* _Exercise requirements_
1. From the passage on Chinese language schools in Europe, echo the words from "After the 1990s, migrants" up to and including "providing online education.".
2. Answer these questions using the passage on Chinese language schools in Europe:
(a) In what year and in which city was the first language school set up?
(b) Which language did the weekend schools set up between the 1960s and the 1980s mainly teach?
(c) How did some schools adapt during the COVID-19 pandemic?

* _Reading passage_
Before the 1950s, there were attempts to set up language schools, but they were all short-lived and discontinued not long after. The first language school was set up 1919 in Leiden in the Netherlands by Peranakan Chinese students. Later, there were attempts to open schools in Paris, London, Rotterdam, and Berlin, but none of the schools lasted. Between the 1960s and the 1980s, when the Chinese population in Europe was growing due to migration waves from Hong Kong, many schools were established in major countries of Europe. After bringing their families, migrants had formed small communities. To pass on their heritage language to the children that grew up in Europe, they set up weekend schools. These schools were mainly teaching Cantonese, as most migrants came from Hong Kong.

After the 1990s, migrants came to Europe from all over China and the language schools grew rapidly. In contrast to earlier language education, schools shifted to teaching Standard Mandarin instead of Cantonese and simplified characters instead of traditional characters. During the COVID-19 pandemic, language schools faced the loss of students. Some schools did not survive the pandemic, but others adapted through a hybrid form of teaching, providing online education.

* _Record excerpts_
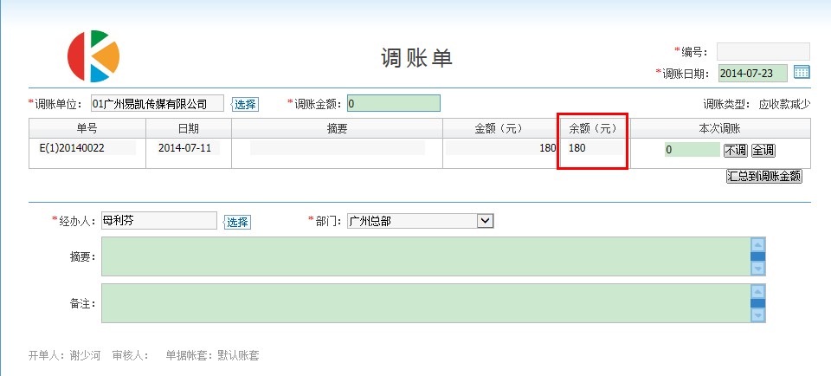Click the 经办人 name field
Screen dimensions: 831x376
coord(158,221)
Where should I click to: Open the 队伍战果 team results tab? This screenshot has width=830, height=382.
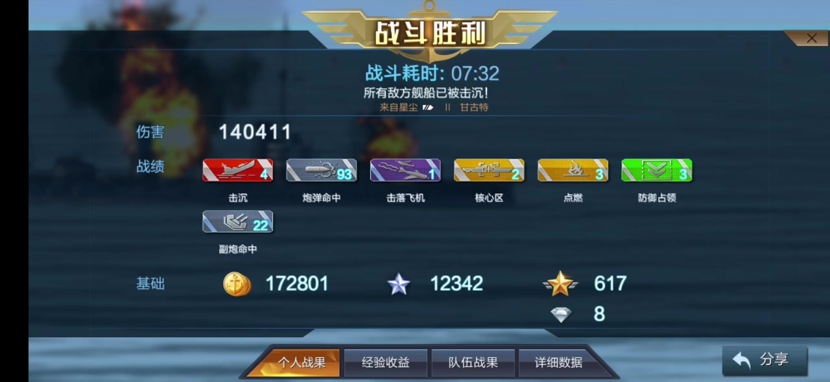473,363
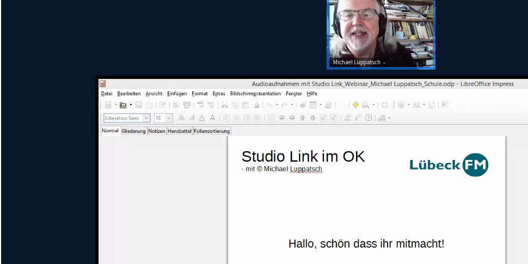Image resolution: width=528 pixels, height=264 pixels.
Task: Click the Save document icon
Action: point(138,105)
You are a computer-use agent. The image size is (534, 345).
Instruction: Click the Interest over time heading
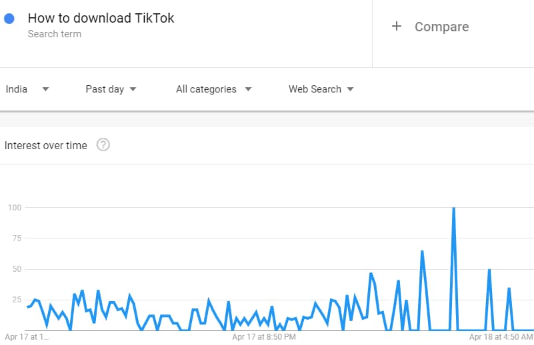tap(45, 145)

--

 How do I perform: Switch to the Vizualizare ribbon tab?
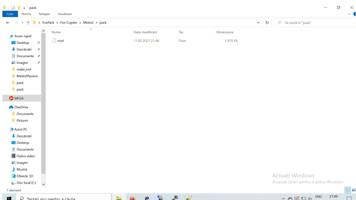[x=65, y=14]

* _Numbered answers_
1.
After the 1990s, migrants came to Europe from all over China and the language schools grew rapidly. In contrast to earlier language education, schools shifted to teaching Standard Mandarin instead of Cantonese and simplified characters instead of traditional characters. During the COVID-19 pandemic, language schools faced the loss of students. Some schools did not survive the pandemic, but others adapted through a hybrid form of teaching, providing online education.

2.
(a) It was set up in 1919 in Leiden, in the Netherlands.
(b) They mainly taught Cantonese.
(c) They adapted through a hybrid form of teaching, providing online education.